■ **Selected text**:
If you’re visiting energy saving websites that are not authority sites, the chances are that you’ve read that you should close your air vents to save energy in winter. Unfortunately, this “helpful” tip can actually do more harm than good. So, here we’ll bust a few myths about HVAC air vents and the airflow and energy saving argument.

Airflow and Closing Vents:

There are vents throughout your home in the various rooms. These are in place to allow the conditioned air from your HVAC system to be directed around your home. There is a misconception that if you close the vents in one area of your home, it will allow the air to be redirected to another area.

For example, if you have a room or area in your home that you use infrequently, you may not want to fully heat it in winter. Unfortunately, closing vents will redirect the air, but it is not as simple as you may think.

When you close the registers, the air will back up in the ductwork, increasing the pressure in the system. This pressure will be exerted into the ductwork, leading to duct leaks. So, the air that you wanted to direct into more frequently used rooms in your home may actually be lost into unconditioned areas. Additionally, the increased pressure in the ductwork and duct leaks will force the furnace to compensate by running for longer periods, increasing your energy usage.

Will You Save Energy by Closing Vents?

You may have read that if you close air vents, you’ll save energy, but as we just touched on, it can actually lead to increased energy consumption. Your HVAC system was designed to heat your home entirely and the equipment size was calculated according to its size and characteristics. Your furnace does not recognize that you’ve closed vents, so it will continue to work to heat the space that it was designed for.

Will Closing Vents Help Airflow?

If you have unused rooms, you may have wondered if you can improve airflow by closing off those vents. This is not the case. The vital furnace components need a minimum volume of return airflow to maintain its optimum internal temperature. When you close supply air vents, you’ll reduce airflow and could potentially cause the heat exchanger to overheat. This is one of the most expensive components in a HVAC system, so it is costly to replace. Additionally, if cracks develop and the heat exchanger becomes defective, there is a safety hazard, since carbon monoxide could be allowed to infiltrate.

In summer, closing off the vents could lead to frozen coils in your AC system, which can damage the compressor.

So, whether it is summer or winter, closing off your air vents will not help airflow. In fact, it can cause damage to the system components, increasing your repair bills and potentially leading to early replacement.

Will Closing Vents Help in Other Areas of the Home?

Many people assume that closing off vents in less frequently used areas of the home will improve home comfort elsewhere. This is not true. Instead, you’re more likely to experience duct leaks, and equipment issues with no additional heating or cooling in other areas of your home.

In fact, cold rooms in an otherwise warm house will act as a heat sink. Heat will be naturally drawn from the warm areas into these colder zones. So, keeping rooms unheated will suck heat out of your frequently used areas via the uninsulated interior walls.

Additionally, the furnace will cycle more frequently to compensate for this heat loss. This will actually increase your energy costs and you will experience diminished indoor comfort.

■ **Supplied entries**:
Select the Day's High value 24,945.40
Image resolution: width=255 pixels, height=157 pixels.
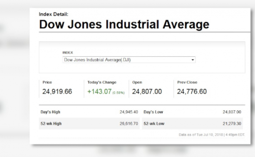pos(129,112)
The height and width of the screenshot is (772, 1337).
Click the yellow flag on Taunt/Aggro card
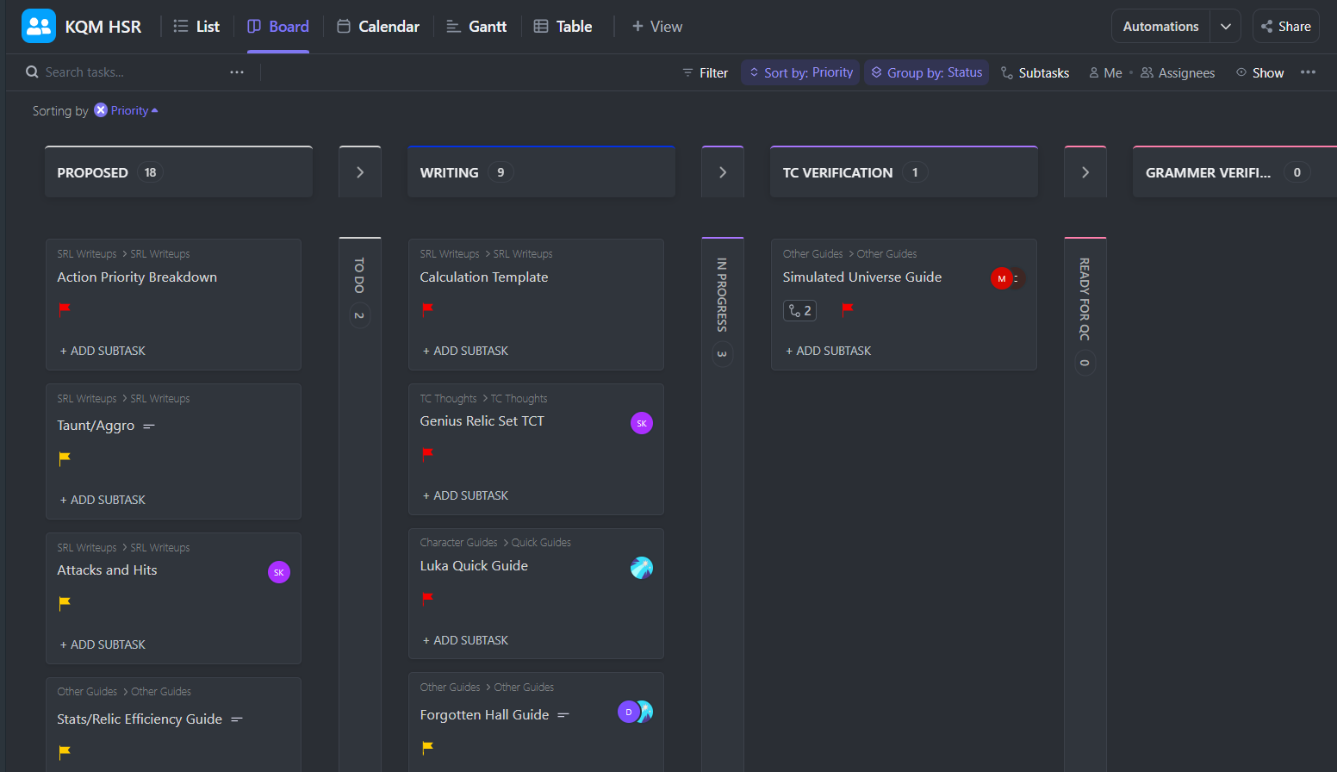[x=65, y=458]
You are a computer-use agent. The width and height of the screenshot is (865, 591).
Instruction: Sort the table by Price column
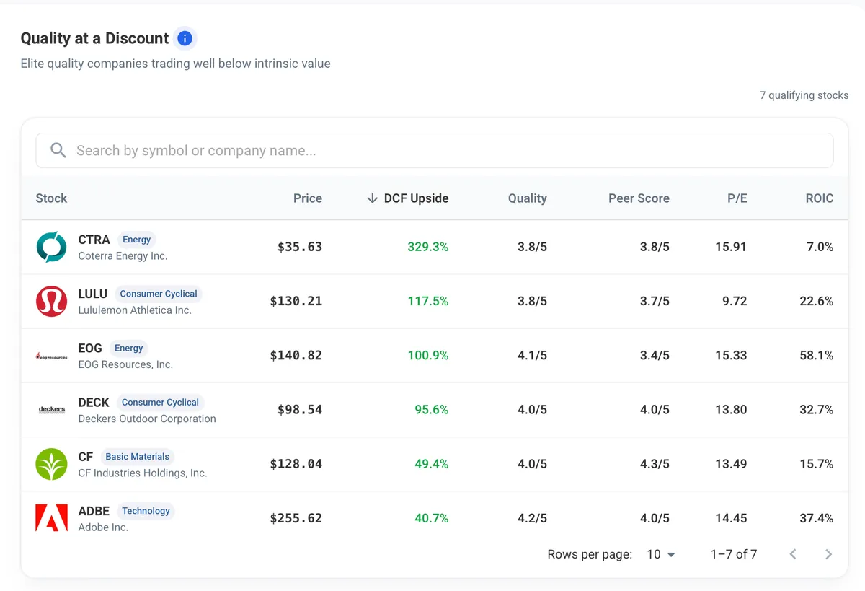coord(308,198)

■ **Do this**:
What headings divide the article on closing HVAC air vents into sections? List them in order.

■ **Full answer**:
1. Airflow and Closing Vents
2. Will You Save Energy by Closing Vents?
3. Will Closing Vents Help Airflow?
4. Will Closing Vents Help in Other Areas of the Home?